K5LAD - 50+ Years of Ham Radio Memories

Volume XIX

Equipment Frequency Accuracy and the

100 Kc Crystal Calibrator

 When I look at a modern-day ham radio transceiver, I’m still amazed at the digital frequency display on the dial.   It can show you, right down to within one Hz., the exact frequency you are listening on or will be transmitting on.  Not only that, but if I come back an hour later………. or tomorrow…………. or next year and place the display on that same frequency, I know that I’m still on exactly the same place in the radio spectrum.  This is true because the frequency is generated electronically and as long as the laws of physics don’t change, that electronic circuit will cause that frequency from last year to be exactly the same as that frequency today.

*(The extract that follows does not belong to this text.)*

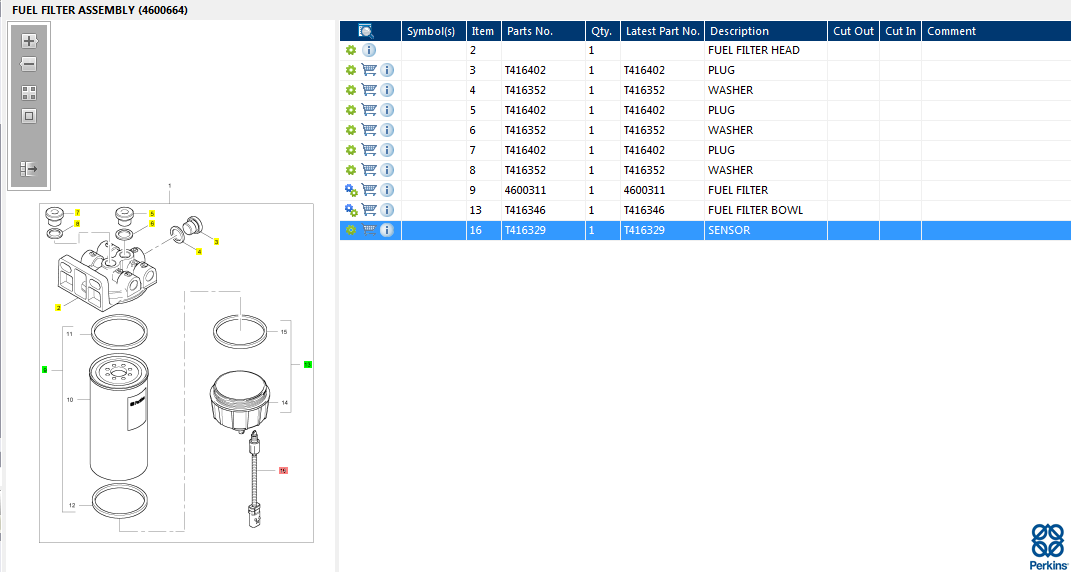Open info for FUEL FILTER HEAD
The height and width of the screenshot is (572, 1071).
(369, 50)
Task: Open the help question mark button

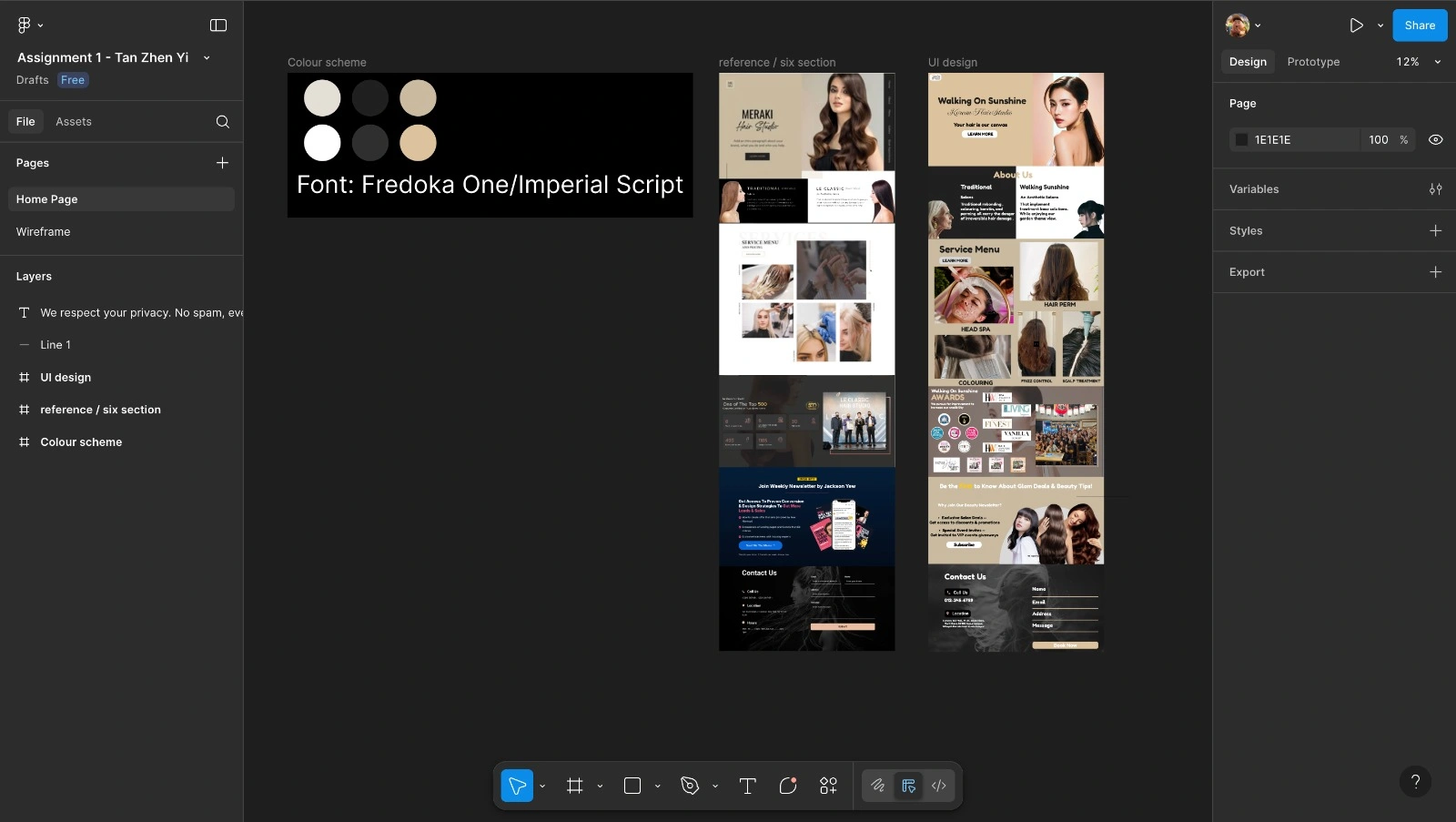Action: point(1414,781)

Not so back in the earlier days of radio.  All frequency determination for receivers and transmitters was done mechanically, typically with either variable condensers or variable inductors.  The dial for determining where you had them set could best be described as “in the ball park” although a few companies in the mid-century were making equipment that could be a good bit closer.  Still, those expensive radios were not as close as the more inexpensive radios of today.

 “Bandspread” was an often-used term with the receivers of those days.  The more bandspread your receiver had, the further apart could be the individual marks displaying various frequencies.  A ham-band only receiver usually had much larger bandspread but if you wanted to listen to the shortwave bands, that was usually not possible.  An all-band receiver usually started at the AM broadcast band at 530 Kc. and could receive all the frequencies up to 30 Mc.  Note that I’m using the designations of Kc (kilocycles) and Mc (megacycles) instead of KHz (kilohertz) and MHz (megahertz).  Back during those earlier times, the cycles had not been changed to hertz yet (hertz only means – cycles per second) so I use the designations from back when I used these receivers.

To make tuning and “resetability” possible on an all-band receiver, the manufacturer placed a second dial with ham-band calibration printed on the second dial.  The two dials could have probably been called “coarse” and “fine.”  To set up an all-band receiver to use on the 20 meter ham band, the “coarse” dial would be placed with the dial mark on a specific spot, usually on the high end of the band.  The spot on this dial for the 20 meter band may only be a quarter of an inch wide to show 14.0 to 14.35 because that dial had to show complete tuning from 530 Kc to 30 Mc.

The second dial was then used to tune the entire band that covered a full 180-degree span.  The stations within that band could be more easily selected since tuning was much less critical and the user could get a good idea on what frequency they were listening.  Frequency determination was certainly not perfect because the accuracy of the “fine” or bandspread dial was a function of the accuracy of placing the “coarse” dial to the exactly correct spot.  If the coarse dial was off, then fine dial was off.

To help make resetability a bit better, if your receiver had not come with one you could add a 100 Kc. crystal calibrator.  This was a small circuit, often built on a small box chassis, which had usually a single tube and a 100 Kc. crystal.  It was electrically attached to the receiver’s antenna input and when powered up it would place a signal every 100 kilocycles from 530 Kc to 30 Mc.  The crystal was netted onto the exactly frequency by listening to WWV on any of their frequencies and zeroing the 100 Kc crystal to them. This let you place your bandspread dial on, say, 7100 Kc., turn on the calibrator, and tune the coarse dial to the closest signal around the 40 meter band dial spot.  At that point, you knew exactly where was 7100 Kc.

If the bandspread variable condenser was linear, you could be fairly sure that when the dial said 7125 that it was fairly close to 7125.  Later calibrators added a divide by 4 circuit and then the “exact frequency” showed up every 25 Kc, which helped to make it even closer and more accurate.  Still, those earlier receivers were not as accurate as modern day digital dial radios.

Some older manufacturers like Hammarlund, Hallicrafters, and National would come out with a new model receiver in two versions (with different model numbers).  They had the basic same design and specifications but one would have two dials and be called an all-band model whereas the single dial unit would be ham-band only.   You bought the one that fit your needs:   all-band – able to use for broadcast band and shortwave usage, ham-band – good bandspread and frequency readout.  Now-a-days, we can easily have both and when the dial shows the frequency readout to great accuracy, we know we are “right on” that frequency.